(Dataset entries)
[Start of Attachment]
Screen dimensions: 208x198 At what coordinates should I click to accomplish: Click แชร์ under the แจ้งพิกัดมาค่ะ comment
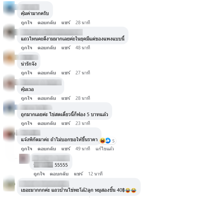coord(66,149)
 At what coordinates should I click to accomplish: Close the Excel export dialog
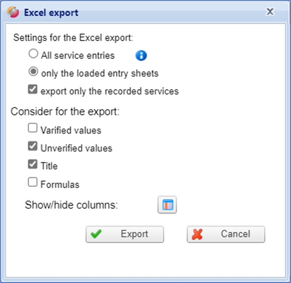tap(270, 12)
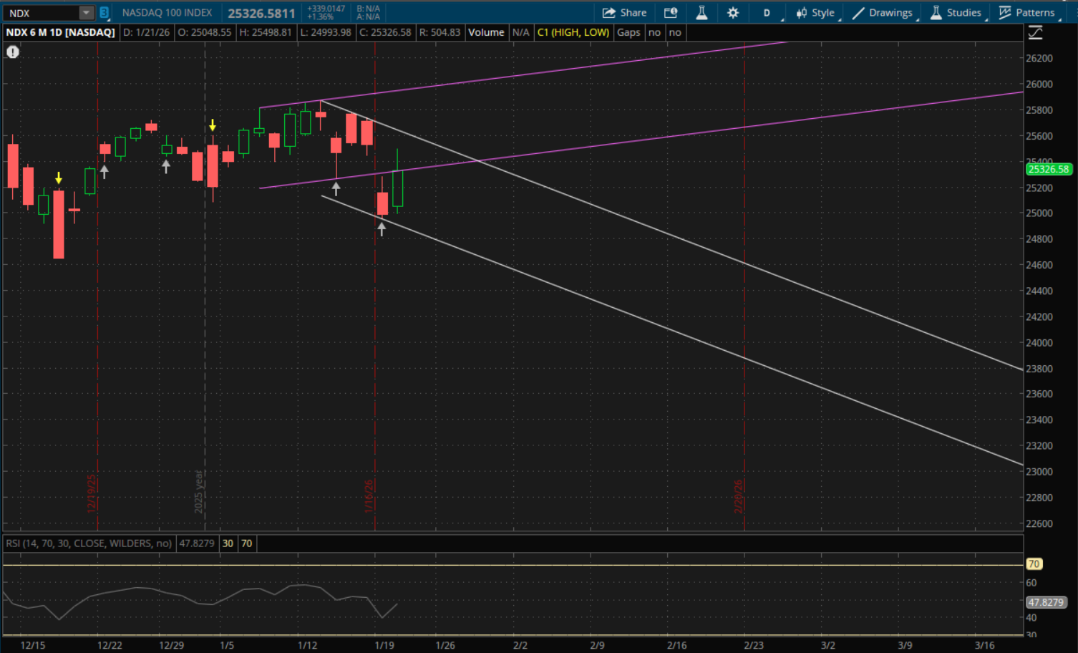Click the C1 (HIGH, LOW) study label

[x=573, y=32]
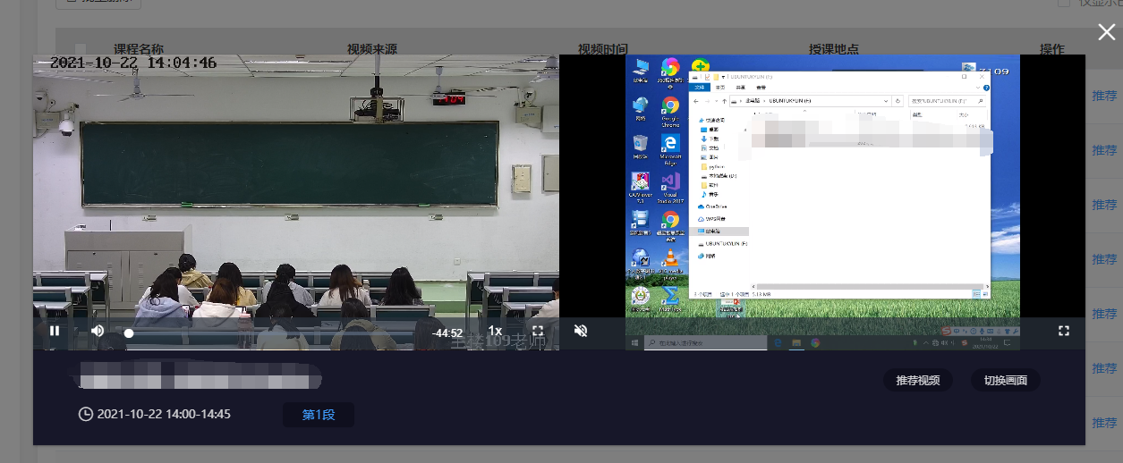This screenshot has height=463, width=1123.
Task: Close the video player overlay with X
Action: (1107, 32)
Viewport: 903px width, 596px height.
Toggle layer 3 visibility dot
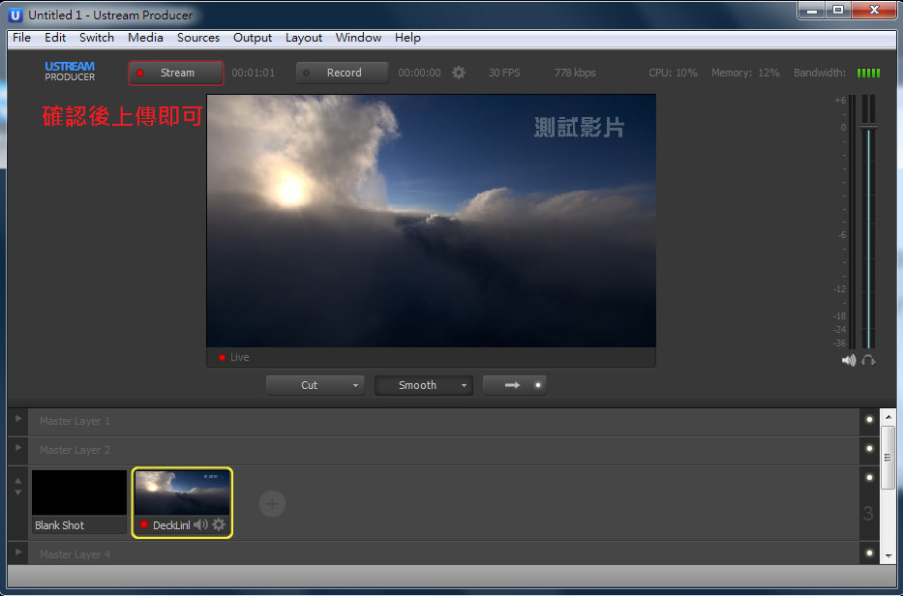[x=869, y=477]
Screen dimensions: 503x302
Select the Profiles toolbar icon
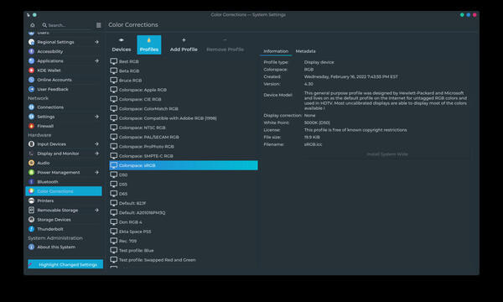pyautogui.click(x=149, y=40)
[End of Attachment]
Work task:
Each record above must be retyped exactly. Omit the pictures.

Solved problem:
Screen dimensions: 208x198 At what coordinates should I click to accomplish: Click แชร์ under the แจ้งพิกัดมาค่ะ comment
coord(66,149)
 At what coordinates should I click to accomplish: Close the Excel export dialog
tap(270, 12)
Click the C1 (HIGH, LOW) study label

[x=573, y=32]
This screenshot has height=463, width=1123.
Task: Close the video player overlay with X
Action: (1107, 32)
Viewport: 903px width, 596px height.
Toggle layer 3 visibility dot
[x=869, y=477]
Screen dimensions: 503x302
Select the Profiles toolbar icon
pyautogui.click(x=149, y=40)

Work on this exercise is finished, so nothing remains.